Ignoring our problems.

Americans don’t like being uncomfortable. We avoid it. We wash out the bad and sanitize the history books (We were horrible to the Native Americans? What? Surely not!). We sanitize the present perhaps even more so. Well, get ready to get uncomfortable folks, because I’ve got news: we’re not really The Land of the Free. More like the Land of the Free If you Fit a Certain Mold, Gender, Sexuality, Race, and Class Status Maybe. And before you stand up and demand that if I don’t like it here I can leave, listen a minute. I’m not saying I’m not thankful for lots of the freedoms we’re afforded here. I am. I know some other places don’t have them. But let’s be real here, these freedoms are not given to everyone equally and though it’s sad but true, we are not the beacon of freedom and equality we were raised to think we were when we stood to recite the pledge of allegiance every day in elementary school.  There are other places that rank higher on the freedom and progress scales than we do, and that’s irrefutable. We look down on other countries for human rights violations and yet the United Nations is looking to start a review of whose police practices?

Oh, that’d be ours.

I mean, come on. There were almost as many National Guard troops sent to Ferguson as there are soldiers stationed in Iraq. That says scary things about our right to assemble.

There’s a lot going on in the world right now. All over, there are revolutions, large and small, taking place. In Mexico, where people are furious over the missing (and presumed dead) 43 students. In Hong Kong, where protestors are fighting for democracy. In Ferguson, Missouri, New York City and throughout America, where people are staging walk-outs in solidarity with Mike Brown, Eric Garner and all the other black men and women who are killed by police on what an alarming basis. These are revolutions in the physical streets and in the virtual ones of social media and the wider internet. They are revolutions of the heart and the soul, the voices of the oppressed ringing out with the support of their allies. Yet a great number of people seek to drown them out, whether it’s because the current social order serves them best, or perhaps more widely so, because they are too afraid to face the fact that the only way the world is just is if we as humanity make it so. That’s in our hands and no one else’s. The universe is not magically just, and saying it is means we’re just too lazy to do anything about that fact that it’s not.

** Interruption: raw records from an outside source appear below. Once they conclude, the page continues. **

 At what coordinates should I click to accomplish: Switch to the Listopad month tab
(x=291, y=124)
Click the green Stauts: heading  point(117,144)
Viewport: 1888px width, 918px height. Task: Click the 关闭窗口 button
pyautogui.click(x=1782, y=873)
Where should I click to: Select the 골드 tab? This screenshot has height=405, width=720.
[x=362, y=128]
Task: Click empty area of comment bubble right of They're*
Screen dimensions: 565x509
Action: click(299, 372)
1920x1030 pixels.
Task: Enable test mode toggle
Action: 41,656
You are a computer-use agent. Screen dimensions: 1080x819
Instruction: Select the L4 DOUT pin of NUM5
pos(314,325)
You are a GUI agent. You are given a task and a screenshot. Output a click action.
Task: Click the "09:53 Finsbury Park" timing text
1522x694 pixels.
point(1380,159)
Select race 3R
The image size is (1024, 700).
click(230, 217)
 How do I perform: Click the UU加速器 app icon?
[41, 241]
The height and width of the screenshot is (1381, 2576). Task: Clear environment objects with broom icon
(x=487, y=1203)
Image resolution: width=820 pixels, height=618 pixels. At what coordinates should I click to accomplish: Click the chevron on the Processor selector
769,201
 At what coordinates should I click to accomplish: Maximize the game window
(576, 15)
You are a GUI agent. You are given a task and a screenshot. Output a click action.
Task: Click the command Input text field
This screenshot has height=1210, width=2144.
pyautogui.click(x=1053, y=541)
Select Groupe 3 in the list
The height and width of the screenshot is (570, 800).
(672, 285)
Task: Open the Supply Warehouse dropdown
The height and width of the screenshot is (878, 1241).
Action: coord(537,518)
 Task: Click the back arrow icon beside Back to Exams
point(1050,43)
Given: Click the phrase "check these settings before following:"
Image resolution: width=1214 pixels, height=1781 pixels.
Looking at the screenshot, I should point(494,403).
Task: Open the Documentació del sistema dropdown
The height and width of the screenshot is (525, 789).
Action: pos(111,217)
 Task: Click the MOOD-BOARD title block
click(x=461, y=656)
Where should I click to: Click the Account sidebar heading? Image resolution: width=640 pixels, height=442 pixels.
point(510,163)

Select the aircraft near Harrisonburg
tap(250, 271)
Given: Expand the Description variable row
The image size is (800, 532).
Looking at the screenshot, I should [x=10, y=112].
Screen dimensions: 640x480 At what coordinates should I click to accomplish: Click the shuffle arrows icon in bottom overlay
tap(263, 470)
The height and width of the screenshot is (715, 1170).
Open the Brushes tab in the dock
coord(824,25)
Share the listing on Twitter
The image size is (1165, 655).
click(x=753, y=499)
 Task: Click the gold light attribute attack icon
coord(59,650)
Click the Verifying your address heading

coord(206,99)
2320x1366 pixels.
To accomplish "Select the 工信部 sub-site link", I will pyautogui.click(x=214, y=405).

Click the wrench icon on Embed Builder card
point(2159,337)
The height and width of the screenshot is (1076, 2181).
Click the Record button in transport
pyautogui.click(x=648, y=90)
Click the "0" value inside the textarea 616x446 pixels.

In the midst of all this, the third Hunger Games movie, Mockingjay was released. I saw it last weekend, sitting there overwhelmed with a powerful emotion as Katniss filmed a propaganda clip while the remains of a District 8 hospital full of wounded blew up in the background. Her eyes filled with furious tears and she shouted these words that I can’t forget:

“This is what they do! This is what the Capitol does!”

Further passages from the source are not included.